*** Material provided
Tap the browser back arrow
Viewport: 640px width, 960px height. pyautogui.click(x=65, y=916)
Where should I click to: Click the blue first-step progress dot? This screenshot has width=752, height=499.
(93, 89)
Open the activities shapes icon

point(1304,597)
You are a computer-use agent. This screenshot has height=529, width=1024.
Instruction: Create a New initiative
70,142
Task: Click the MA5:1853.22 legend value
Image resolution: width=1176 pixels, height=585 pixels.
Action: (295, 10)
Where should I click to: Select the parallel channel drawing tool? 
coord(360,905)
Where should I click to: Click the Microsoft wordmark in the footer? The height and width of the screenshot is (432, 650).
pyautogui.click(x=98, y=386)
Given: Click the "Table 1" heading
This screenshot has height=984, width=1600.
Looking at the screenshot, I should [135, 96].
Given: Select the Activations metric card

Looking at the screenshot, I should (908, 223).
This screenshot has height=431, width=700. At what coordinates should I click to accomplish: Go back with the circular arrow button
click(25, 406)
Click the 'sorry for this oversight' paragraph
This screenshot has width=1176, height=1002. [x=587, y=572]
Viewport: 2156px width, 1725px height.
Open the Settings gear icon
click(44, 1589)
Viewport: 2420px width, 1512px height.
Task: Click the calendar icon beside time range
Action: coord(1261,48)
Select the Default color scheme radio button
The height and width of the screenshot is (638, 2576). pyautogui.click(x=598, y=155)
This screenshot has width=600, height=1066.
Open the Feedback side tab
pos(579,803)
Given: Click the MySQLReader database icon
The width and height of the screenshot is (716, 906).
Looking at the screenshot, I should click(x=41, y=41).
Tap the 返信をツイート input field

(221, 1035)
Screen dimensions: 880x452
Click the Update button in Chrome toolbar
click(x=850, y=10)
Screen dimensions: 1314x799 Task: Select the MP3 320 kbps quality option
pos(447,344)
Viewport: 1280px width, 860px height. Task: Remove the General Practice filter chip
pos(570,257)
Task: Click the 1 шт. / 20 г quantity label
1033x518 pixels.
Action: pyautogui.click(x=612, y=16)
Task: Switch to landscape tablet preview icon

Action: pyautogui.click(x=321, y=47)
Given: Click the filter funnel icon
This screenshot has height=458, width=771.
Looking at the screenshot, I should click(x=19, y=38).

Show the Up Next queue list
******
■ **Work required**:
Using only the listing above, restate exactly the lines from the line containing "Open the activities shapes icon" through the line containing "Viewport: 2156px width, 1725px height.", both included.

■ **Result for this exercise**:
Open the activities shapes icon

point(1304,597)
You are a computer-use agent. This screenshot has height=529, width=1024.
Instruction: Create a New initiative
70,142
Task: Click the MA5:1853.22 legend value
Image resolution: width=1176 pixels, height=585 pixels.
Action: (295, 10)
Where should I click to: Select the parallel channel drawing tool? 
coord(360,905)
Where should I click to: Click the Microsoft wordmark in the footer? The height and width of the screenshot is (432, 650).
pyautogui.click(x=98, y=386)
Given: Click the "Table 1" heading
This screenshot has height=984, width=1600.
Looking at the screenshot, I should [135, 96].
Given: Select the Activations metric card

Looking at the screenshot, I should (908, 223).
This screenshot has height=431, width=700. At what coordinates should I click to accomplish: Go back with the circular arrow button
click(25, 406)
Click the 'sorry for this oversight' paragraph
This screenshot has width=1176, height=1002. [x=587, y=572]
Viewport: 2156px width, 1725px height.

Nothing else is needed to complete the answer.